> [Provided records]:
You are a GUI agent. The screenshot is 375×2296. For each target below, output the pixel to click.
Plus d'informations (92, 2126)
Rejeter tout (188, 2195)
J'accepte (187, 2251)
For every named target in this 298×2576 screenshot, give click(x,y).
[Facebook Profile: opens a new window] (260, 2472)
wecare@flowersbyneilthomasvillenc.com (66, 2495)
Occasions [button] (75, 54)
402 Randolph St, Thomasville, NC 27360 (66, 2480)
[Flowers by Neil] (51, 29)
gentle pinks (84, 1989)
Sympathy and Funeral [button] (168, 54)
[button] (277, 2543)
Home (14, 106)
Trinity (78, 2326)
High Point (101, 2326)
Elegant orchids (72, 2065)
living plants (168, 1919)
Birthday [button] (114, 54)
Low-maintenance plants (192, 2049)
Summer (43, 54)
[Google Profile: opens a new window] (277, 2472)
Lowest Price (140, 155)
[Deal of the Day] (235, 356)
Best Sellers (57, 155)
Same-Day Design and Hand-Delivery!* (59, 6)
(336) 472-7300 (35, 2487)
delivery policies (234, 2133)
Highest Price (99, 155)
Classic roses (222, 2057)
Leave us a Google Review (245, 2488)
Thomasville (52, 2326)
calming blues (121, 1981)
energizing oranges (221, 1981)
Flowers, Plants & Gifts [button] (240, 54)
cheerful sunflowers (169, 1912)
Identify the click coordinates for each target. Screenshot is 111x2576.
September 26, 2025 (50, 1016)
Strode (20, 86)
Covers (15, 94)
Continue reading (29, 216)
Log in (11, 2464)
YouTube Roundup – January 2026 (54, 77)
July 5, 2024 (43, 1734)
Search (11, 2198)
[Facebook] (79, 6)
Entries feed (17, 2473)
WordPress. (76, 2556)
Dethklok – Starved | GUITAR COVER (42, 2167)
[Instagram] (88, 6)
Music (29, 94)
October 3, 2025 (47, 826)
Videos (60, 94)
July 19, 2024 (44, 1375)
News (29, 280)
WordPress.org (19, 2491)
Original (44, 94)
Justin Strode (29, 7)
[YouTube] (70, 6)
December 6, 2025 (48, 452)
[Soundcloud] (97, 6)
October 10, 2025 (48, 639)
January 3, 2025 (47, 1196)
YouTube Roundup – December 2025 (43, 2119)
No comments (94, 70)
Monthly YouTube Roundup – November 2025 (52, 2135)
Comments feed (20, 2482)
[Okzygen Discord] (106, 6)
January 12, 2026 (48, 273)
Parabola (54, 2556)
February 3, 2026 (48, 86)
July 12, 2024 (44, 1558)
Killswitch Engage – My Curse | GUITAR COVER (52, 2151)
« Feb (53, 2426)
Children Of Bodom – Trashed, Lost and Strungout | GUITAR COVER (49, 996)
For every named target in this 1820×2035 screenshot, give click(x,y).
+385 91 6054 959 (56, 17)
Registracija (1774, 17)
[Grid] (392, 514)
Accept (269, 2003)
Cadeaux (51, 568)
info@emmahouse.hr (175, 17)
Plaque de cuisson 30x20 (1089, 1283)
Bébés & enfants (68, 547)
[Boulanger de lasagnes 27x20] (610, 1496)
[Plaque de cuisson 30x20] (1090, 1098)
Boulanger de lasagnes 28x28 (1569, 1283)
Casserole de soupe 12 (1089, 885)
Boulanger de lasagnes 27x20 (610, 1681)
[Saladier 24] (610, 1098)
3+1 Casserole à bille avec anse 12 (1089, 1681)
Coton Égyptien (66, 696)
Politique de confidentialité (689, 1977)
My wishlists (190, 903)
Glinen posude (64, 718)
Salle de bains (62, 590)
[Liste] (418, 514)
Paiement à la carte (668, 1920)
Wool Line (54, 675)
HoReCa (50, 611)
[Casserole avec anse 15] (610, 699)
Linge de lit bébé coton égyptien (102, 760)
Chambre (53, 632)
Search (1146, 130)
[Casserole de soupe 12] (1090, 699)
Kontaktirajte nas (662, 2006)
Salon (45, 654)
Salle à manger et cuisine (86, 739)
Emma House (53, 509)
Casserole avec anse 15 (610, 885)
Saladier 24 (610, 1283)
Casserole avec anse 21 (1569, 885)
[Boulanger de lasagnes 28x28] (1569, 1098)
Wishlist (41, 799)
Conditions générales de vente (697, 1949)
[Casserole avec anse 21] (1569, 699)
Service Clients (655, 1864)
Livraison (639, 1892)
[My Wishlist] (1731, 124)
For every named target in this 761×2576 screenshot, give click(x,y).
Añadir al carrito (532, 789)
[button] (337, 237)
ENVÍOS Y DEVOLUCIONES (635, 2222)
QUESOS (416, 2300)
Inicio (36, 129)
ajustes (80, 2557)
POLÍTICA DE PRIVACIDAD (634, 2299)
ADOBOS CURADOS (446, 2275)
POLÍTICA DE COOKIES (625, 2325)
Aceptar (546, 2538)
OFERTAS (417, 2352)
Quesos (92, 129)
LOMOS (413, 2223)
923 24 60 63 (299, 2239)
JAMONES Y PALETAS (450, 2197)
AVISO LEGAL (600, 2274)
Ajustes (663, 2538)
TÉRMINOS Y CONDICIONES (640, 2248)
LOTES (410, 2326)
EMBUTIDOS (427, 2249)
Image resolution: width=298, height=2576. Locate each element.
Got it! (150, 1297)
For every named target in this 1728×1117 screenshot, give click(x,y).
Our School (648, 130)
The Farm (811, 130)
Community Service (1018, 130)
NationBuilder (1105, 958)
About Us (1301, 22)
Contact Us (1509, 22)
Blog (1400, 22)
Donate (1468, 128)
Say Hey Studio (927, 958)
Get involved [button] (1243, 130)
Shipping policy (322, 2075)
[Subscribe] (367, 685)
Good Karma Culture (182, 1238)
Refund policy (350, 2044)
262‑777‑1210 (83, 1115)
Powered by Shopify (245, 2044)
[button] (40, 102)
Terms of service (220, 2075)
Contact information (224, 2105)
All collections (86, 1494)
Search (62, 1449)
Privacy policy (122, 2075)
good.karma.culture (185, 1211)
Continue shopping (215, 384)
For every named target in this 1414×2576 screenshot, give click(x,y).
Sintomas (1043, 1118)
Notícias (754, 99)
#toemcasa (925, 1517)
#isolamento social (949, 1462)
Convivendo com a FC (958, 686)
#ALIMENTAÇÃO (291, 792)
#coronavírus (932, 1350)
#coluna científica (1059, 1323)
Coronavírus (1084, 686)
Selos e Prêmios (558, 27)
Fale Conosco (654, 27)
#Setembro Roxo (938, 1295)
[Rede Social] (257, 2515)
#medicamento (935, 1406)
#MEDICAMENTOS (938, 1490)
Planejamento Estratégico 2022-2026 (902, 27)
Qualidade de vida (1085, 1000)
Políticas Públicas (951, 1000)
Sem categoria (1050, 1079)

> [What you have to do]: There is one span to return: the line holding "Community Service (1018, 130)" and every line after it through the end of the listing above; please give it exactly and add nothing.

> [Output below]:
Community Service (1018, 130)
NationBuilder (1105, 958)
About Us (1301, 22)
Contact Us (1509, 22)
Blog (1400, 22)
Donate (1468, 128)
Say Hey Studio (927, 958)
Get involved [button] (1243, 130)
Shipping policy (322, 2075)
[Subscribe] (367, 685)
Good Karma Culture (182, 1238)
Refund policy (350, 2044)
262‑777‑1210 (83, 1115)
Powered by Shopify (245, 2044)
[button] (40, 102)
Terms of service (220, 2075)
Contact information (224, 2105)
All collections (86, 1494)
Search (62, 1449)
Privacy policy (122, 2075)
good.karma.culture (185, 1211)
Continue shopping (215, 384)
For every named target in this 1414×2576 screenshot, give click(x,y).
Sintomas (1043, 1118)
Notícias (754, 99)
#toemcasa (925, 1517)
#isolamento social (949, 1462)
Convivendo com a FC (958, 686)
#ALIMENTAÇÃO (291, 792)
#coronavírus (932, 1350)
#coluna científica (1059, 1323)
Coronavírus (1084, 686)
Selos e Prêmios (558, 27)
Fale Conosco (654, 27)
#Setembro Roxo (938, 1295)
[Rede Social] (257, 2515)
#medicamento (935, 1406)
#MEDICAMENTOS (938, 1490)
Planejamento Estratégico 2022-2026 (902, 27)
Qualidade de vida (1085, 1000)
Políticas Públicas (951, 1000)
Sem categoria (1050, 1079)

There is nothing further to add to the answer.